Марти встал. Он не любил Каркова, но Карков, приехавший сюда
от «Правды» и непосредственно сносившийся со Сталиным, был в то время одной из
самых значительных фигур в Испании.
— Товарищ Карков, — сказал он.
— Подготовляете наступление? — дерзко спросил Карков, мотнув
головой в сторону карты.
— Я изучаю его, — ответил Марти.
— Кто наступает? Вы или Гольц? — невозмутимым тоном спросил
Карков.
— Как вам известно, я всегда только политический комиссар, —
ответил ему Марти.
— Ну что вы, — сказал Карков. — Вы скромничаете. Вы же
настоящий генерал. У вас карта, полевой бинокль. Вы ведь когда-то были
адмиралом, товарищ Марти?
— Я был артиллерийским старшиной, — сказал Марти. Это была
ложь. На самом деле к моменту восстания он был старшим писарем. Но теперь он
всегда думал, что был артиллерийским старшиной.
— А-а… Я думал, что вы были просто писарем, — сказал Карков.
— Я всегда путаю факты. Характерная особенность журналиста.
Двое других русских не принимали участия в разговоре. Они
смотрели через плечо Марти на карту и время от времени переговаривались на
своем языке. Марти и Карков после первых приветствий перешли на французский.
— Для «Правды» факты лучше не путать, — сказал Марти.
Он сказал это резко, чтобы как-то оборониться против
Каркова. Карков всегда «выпускал из него воздух» (французское degonfler), и
Марти это не давало покоя и заставляло быть настороже. Когда Карков говорил с
ним, трудно было удержать в памяти, что он, Андре Марти, послан сюда
Центральным Комитетом Французской коммунистической партии с важными
полномочиями. И трудно было удержать в памяти, что личность его
неприкосновенна. Каркову ничего не стоило в любую минуту коснуться этой
неприкосновенности. Теперь Карков говорил:
— Обычно я проверяю факты, прежде чем отослать сообщение в
«Правду». В «Правде» я абсолютно точен. Скажите, товарищ Марти, вы ничего не
слышали о каком-то донесении, посланном Гольцу одним из наших партизанских
отрядов, действующих в районе Сеговии?
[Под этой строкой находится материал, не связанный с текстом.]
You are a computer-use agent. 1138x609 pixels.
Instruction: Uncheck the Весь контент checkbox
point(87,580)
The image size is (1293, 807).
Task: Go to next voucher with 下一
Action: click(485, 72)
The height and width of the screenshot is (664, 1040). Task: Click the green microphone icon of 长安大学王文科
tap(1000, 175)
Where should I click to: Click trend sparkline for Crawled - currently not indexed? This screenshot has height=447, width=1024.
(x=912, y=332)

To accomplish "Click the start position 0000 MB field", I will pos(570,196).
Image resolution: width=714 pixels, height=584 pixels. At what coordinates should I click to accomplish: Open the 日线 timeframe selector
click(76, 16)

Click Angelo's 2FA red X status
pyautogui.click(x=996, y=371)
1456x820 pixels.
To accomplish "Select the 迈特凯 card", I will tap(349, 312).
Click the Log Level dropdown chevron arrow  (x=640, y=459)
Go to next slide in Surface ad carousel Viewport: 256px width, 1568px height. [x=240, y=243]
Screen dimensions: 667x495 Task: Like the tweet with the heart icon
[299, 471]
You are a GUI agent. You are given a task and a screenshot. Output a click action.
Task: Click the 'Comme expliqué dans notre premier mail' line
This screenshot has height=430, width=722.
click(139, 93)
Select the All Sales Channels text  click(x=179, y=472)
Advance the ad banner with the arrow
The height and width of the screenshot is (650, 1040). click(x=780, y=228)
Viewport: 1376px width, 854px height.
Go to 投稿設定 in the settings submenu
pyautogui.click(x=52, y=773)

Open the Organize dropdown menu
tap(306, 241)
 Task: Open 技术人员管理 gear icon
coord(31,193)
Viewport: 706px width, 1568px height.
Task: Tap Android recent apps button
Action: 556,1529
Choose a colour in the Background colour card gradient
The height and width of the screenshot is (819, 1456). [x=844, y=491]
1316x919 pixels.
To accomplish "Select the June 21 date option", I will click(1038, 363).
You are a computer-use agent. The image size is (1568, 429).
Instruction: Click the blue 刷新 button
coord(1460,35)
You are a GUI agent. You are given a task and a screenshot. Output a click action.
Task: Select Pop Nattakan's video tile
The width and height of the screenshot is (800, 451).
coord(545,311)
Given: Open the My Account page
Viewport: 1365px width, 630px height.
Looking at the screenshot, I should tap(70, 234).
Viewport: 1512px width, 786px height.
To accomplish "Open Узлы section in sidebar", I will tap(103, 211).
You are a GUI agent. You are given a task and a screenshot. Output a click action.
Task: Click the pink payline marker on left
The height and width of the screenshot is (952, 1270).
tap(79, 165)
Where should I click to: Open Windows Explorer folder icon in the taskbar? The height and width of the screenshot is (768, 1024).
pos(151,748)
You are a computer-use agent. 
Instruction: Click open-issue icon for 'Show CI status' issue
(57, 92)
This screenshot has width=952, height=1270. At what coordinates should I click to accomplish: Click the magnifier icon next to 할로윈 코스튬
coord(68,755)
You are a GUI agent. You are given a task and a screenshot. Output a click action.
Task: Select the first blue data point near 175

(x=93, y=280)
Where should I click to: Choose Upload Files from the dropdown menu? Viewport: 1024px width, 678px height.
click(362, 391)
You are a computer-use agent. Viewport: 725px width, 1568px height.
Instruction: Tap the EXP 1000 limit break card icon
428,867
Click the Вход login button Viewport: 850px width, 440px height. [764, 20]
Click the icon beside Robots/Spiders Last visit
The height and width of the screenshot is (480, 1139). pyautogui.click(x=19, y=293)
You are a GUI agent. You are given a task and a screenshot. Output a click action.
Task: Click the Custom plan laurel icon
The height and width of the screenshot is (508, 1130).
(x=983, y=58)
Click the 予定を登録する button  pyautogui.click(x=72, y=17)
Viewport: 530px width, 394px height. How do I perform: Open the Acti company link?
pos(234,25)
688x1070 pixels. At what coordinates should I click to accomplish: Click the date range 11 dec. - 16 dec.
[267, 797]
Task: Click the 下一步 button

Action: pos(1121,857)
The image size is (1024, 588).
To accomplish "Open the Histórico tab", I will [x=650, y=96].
Там сейчас один американский товарищ,
некто Джордан, и от него должны быть известия. У нас есть сведения о стычках в
фашистском тылу. Он должен был прислать донесение Гольцу.
— Американец? — спросил Марти. Тот сказал — Ingles. Так вот
в чем дело. Значит, он ошибся. И вообще, зачем эти дураки заговорили с ним?
— Да. — Карков посмотрел на него презрительно. — Молодой
американец, он не очень развит политически, но прекрасно знает испанцев и очень
ценный человек для работы в партизанских отрядах. Отдайте мне донесение,
товарищ Марти. Оно и так слишком задержалось.